That apparently is the cut off line for sales on Amazon.com that will determine if a given vendor's products are actually bought and resold by Amazon – or must be pushed through its Marketplace platform instead. The stakes are huge – tens of thousands of vendors that now sell to Amazon in bulk and ship to Amazon DCs would now have to sell one consumer at a time. According to Bloomberg, which broke the story, Amazon denies the plans, with a spokesperson saying that "any speculation of a large-scale reduction of vendors is incorrect." But Bloomberg notes that Amazon didn't renegotiate annual terms with many smaller vendors, a usual springtime ritual. It adds that the vendor purge is the latest step in Amazon's "hands off the wheel" initiative, an effort to keep expanding product selection on its website without spending more money on managers to oversee it all. The project entails automating tasks such as forecasting demand and negotiating prices which were predominantly done by Amazon employees. It also involves pushing more Amazon suppliers to sell goods themselves so Amazon doesn't have to pay people to do it for them – or hold the inventory.


 
 
 
 

5%

That is the expected decline in US truckload rates by year's end, according to the analysts ACT Research, as the fat times for freight haulers seem to be finally ending after about 18 months of substantial rate gains. While the May numbers will be out in a few weeks, April was not a good month for carriers, with truckload spot rates down 16%, according to DAT Solutions, and the Cass Linehaul Index, which tracks US per mile truckload rates, down 3.2% in the month. Whether the US-China trade war will further depress freight volumes is one question. Another big one is if the slowdown in freight is as usual a sign of a weakening US economy. However, some experts note that the 2018 freight market set an unusually high bar for growth in 2019. Compared with freight volumes and prices in 2017, "the 2019 data isn't nearly as bad as people are making it out to be," Cowen & Co. analyst Jason Seidl said in a May 22 research note.

 
 
 
 

1%

That is the new forecast for real US GDP growth in Q2 from the economists at JP Morgan. That's way down from their prior forecast of 2.25% and much below the latest estimate of 3.1% growth in the first quarter. Somewhat better is the estimate Atlanta Fed's GDP Now tracker, which see GDP growth for Q2 at a still weak 1.3%. The JP Morgan economists said the key risks they see for US growth include the uncertainty from the trade war, impacting business sentiment, and global economic slowing.

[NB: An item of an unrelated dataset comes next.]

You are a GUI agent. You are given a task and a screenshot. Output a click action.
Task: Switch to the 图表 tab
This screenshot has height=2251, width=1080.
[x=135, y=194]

The downgrade also comes after weak durable goods sales data for April, and last week's mediocre April retail sales report. Meanwhile, container shipping giant Maersk Line warned investors that trade tensions and slowing economic growth constitute "considerable uncertainties" for its results for the rest of the year – though it still expects overall container volumes to grow, if slowly, by 1%.